Talking to a brick wall...
Rants & Raves
Finding the Web
About this time, we start to see something called a 'portal' appear.
This is a place where you get news, calendars, weather, and various information,
all combined into one page. The idea was that, rather than you running
around the web, trying to find the information you wanted, a company would
do the running around for you and gather it all on one site.
Netscape, I think, was the first big name to try
to do this. NetCaster
was their idea of how to do this… but, for various reasons, it never really
took off. At about that time, many search engines (but not, thankfully,
AltaVista), started to become portals too. And, of course, some entirely
new sites cropped up.
Anyway, these portals started to have a profound effect on what the web
really was at the time…. Before, most people had some home page or core
of home pages that they began browsing from, which they would follow links
from and eventually find new pages to bookmark and then start browsing
from. That, at least, is what I did, and I am fairly sure I was not alone.
One beautiful remnant of that era is the option, still around in Netscape
at least, is to have the browser start up with the last page visited,
rather than some home page or a blank page.

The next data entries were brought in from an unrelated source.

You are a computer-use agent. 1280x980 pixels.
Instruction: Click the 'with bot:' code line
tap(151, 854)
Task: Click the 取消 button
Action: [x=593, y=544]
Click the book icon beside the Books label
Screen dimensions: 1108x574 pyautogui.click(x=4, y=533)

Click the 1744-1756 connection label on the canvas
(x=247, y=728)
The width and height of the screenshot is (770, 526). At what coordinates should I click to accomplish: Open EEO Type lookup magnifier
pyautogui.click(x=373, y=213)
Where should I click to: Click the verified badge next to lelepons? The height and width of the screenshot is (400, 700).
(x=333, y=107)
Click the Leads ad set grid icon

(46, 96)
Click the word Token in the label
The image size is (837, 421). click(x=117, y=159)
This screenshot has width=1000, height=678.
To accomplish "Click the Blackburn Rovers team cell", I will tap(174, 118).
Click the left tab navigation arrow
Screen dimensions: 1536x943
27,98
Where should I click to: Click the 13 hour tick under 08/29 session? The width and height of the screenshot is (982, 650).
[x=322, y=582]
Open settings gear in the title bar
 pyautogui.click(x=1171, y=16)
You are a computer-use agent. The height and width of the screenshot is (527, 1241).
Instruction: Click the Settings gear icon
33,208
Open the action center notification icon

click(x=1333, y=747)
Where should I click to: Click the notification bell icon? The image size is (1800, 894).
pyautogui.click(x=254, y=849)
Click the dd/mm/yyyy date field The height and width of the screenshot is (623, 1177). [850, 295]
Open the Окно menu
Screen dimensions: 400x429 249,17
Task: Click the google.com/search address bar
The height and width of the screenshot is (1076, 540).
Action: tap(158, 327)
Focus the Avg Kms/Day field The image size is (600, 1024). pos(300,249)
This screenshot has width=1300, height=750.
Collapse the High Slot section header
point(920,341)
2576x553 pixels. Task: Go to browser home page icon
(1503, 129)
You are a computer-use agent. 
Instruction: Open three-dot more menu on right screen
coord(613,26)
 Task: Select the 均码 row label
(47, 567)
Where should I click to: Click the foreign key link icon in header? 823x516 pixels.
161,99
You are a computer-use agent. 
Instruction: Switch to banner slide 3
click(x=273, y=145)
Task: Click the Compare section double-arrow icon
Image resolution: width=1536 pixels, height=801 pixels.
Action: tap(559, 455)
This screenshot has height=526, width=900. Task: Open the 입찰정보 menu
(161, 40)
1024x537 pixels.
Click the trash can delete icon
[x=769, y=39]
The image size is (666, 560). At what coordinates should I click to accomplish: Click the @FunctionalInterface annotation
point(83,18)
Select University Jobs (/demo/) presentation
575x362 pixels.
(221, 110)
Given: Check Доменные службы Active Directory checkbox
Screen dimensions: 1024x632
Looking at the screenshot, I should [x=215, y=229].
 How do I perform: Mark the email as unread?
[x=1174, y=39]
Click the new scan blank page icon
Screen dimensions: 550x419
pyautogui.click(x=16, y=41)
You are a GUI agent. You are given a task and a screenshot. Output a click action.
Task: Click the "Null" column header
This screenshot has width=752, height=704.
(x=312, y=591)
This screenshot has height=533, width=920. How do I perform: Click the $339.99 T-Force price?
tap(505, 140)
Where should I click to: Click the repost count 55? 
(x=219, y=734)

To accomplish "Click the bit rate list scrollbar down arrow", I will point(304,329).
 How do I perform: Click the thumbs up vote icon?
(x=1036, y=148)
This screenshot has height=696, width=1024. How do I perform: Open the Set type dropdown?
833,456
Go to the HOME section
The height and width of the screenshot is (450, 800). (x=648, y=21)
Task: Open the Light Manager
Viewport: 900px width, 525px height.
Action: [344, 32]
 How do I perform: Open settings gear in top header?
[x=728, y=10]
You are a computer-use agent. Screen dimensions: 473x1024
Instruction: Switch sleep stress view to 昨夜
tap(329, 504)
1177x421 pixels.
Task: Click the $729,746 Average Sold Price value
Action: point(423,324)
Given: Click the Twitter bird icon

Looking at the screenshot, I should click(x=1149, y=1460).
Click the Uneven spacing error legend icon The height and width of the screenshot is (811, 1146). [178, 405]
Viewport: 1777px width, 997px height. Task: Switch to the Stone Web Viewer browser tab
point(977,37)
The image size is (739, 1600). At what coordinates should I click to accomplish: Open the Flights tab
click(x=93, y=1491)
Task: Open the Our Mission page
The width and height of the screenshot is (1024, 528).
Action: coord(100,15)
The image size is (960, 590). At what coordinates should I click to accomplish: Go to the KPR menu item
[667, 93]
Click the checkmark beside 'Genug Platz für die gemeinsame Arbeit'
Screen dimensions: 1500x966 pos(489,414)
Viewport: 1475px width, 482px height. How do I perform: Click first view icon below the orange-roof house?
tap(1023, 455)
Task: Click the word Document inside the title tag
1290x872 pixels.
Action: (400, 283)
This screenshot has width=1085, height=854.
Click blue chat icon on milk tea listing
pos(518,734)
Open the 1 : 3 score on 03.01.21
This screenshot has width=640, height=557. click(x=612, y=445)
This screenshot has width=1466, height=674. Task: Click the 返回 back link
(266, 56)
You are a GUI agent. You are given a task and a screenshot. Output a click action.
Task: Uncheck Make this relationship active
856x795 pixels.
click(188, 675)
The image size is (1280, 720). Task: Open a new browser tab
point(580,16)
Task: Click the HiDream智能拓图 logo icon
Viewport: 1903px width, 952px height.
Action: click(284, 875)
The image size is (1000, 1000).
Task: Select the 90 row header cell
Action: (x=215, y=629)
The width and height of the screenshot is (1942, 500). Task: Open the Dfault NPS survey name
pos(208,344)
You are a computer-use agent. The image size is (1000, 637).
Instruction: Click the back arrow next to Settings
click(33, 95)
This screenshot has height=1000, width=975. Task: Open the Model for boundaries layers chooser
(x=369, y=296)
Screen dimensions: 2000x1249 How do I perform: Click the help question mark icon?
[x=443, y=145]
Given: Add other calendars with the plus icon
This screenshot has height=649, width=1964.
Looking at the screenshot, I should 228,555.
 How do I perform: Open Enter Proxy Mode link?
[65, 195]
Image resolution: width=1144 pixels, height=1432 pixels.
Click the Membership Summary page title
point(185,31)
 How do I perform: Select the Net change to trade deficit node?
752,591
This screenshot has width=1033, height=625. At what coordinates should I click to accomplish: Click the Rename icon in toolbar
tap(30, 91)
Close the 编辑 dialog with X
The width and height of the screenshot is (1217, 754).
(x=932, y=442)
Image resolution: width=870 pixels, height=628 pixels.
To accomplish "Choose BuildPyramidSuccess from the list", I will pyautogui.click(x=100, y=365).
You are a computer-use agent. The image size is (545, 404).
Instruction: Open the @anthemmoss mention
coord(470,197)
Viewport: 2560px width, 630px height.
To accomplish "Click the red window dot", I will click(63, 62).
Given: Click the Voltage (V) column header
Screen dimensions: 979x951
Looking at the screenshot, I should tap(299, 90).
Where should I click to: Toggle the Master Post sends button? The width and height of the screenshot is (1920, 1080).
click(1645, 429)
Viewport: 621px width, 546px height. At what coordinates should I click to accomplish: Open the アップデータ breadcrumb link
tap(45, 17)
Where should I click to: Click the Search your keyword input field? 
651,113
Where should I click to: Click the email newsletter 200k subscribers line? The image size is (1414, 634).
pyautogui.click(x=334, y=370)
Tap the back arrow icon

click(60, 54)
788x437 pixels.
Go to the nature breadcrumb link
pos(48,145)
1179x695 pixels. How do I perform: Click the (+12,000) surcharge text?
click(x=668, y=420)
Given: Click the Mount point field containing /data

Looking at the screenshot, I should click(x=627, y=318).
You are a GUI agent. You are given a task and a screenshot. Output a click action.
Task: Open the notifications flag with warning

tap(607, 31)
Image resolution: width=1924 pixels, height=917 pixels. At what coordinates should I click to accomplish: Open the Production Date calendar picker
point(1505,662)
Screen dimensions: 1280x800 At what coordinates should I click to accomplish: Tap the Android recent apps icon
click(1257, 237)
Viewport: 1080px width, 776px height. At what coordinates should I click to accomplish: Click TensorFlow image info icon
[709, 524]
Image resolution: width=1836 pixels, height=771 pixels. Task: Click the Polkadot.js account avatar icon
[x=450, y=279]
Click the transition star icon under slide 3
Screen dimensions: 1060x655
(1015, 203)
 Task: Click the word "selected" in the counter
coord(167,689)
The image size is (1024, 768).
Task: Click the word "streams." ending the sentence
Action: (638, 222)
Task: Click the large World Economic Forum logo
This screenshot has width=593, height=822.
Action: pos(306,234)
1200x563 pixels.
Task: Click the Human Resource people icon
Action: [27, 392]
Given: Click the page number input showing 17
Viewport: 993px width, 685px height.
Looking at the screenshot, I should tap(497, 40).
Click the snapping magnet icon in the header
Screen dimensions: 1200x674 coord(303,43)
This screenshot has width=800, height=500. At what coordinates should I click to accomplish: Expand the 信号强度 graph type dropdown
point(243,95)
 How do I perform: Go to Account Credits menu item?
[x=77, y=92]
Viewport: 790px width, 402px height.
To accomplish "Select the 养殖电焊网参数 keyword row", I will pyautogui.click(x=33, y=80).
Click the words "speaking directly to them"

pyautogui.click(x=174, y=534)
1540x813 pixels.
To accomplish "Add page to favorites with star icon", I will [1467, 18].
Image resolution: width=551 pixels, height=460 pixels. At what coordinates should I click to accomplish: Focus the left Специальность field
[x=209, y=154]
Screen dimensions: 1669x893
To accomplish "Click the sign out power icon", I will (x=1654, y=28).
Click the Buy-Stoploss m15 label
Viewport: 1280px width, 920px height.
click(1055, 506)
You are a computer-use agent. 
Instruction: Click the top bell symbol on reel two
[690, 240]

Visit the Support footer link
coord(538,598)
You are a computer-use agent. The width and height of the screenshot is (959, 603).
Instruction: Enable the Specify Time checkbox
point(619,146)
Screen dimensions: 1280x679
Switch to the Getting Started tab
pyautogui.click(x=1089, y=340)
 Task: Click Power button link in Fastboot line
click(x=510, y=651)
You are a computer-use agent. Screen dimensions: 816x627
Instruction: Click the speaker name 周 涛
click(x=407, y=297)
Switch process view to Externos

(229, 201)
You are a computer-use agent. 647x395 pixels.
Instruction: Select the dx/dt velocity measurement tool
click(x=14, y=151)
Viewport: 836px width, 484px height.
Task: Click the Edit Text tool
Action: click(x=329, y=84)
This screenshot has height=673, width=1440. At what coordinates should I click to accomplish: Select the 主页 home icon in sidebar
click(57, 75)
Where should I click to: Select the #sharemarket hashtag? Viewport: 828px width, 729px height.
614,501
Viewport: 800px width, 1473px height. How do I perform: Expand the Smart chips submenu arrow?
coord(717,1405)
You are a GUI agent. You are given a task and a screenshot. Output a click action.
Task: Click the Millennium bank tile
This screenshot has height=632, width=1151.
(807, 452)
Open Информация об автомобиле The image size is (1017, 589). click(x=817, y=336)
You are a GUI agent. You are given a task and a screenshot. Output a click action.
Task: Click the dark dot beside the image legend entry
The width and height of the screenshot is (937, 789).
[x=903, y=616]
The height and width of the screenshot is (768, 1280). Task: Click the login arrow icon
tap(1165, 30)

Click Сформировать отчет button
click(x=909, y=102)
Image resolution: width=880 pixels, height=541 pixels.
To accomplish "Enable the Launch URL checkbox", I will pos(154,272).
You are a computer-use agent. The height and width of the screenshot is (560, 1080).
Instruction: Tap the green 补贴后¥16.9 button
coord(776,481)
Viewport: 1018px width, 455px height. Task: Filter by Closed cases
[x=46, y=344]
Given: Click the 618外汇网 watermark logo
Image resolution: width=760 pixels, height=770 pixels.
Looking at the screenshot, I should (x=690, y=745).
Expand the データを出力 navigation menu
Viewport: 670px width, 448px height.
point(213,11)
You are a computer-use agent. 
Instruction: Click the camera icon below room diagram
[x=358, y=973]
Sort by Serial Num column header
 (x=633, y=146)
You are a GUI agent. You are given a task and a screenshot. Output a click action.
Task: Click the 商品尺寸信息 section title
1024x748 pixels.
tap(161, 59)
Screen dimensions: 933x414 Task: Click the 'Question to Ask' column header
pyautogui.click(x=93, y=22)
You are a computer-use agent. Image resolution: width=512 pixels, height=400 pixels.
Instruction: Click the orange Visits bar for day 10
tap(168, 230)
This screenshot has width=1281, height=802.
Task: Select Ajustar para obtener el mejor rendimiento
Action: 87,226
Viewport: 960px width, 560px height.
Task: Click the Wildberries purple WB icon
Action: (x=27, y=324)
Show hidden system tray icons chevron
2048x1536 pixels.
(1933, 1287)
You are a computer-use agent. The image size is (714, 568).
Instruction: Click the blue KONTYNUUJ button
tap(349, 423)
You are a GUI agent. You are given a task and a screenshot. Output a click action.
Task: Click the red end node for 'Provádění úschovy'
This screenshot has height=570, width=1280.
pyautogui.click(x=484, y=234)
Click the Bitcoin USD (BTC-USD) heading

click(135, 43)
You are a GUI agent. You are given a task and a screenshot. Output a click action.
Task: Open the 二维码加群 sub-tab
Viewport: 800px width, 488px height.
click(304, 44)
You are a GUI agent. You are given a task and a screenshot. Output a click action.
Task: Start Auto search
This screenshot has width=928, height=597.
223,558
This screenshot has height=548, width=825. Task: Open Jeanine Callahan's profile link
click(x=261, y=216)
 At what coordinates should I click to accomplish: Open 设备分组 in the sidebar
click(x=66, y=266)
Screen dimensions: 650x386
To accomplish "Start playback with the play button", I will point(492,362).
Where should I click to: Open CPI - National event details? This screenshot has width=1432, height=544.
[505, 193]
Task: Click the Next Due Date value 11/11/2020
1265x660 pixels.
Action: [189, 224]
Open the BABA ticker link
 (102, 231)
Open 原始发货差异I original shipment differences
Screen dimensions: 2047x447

With a portal, though, someone is expected to
use that page to start with EVERY time they start their browser. And if
the same page, with pretty general links, is going to be your start page
each time, just link-browsing isn't going to get you anywhere too interesting.
At this point, I'd say, the point when portals replaced home pages as
most people's starting points, the search engine became much more important
(and links, by contrast, less). People would, rather than just browsing,
(thought it still happens,) think of something they wanted to look for,
and then look for it.
With me, this happened so much that I even forgot
about link-browsing and the very concept of links creating the web was
in at least some sense lost on my mind. The fact that my web page has
links at all is only a matter of tradition… you don't know how many times
I had, before recently at least, been tempted to just abolish them.
As this works practice and mindset became more
and more common, I'd say that the web became not so much a web as a vast,
highly searchable archive… maybe some great, worldwide library or collection.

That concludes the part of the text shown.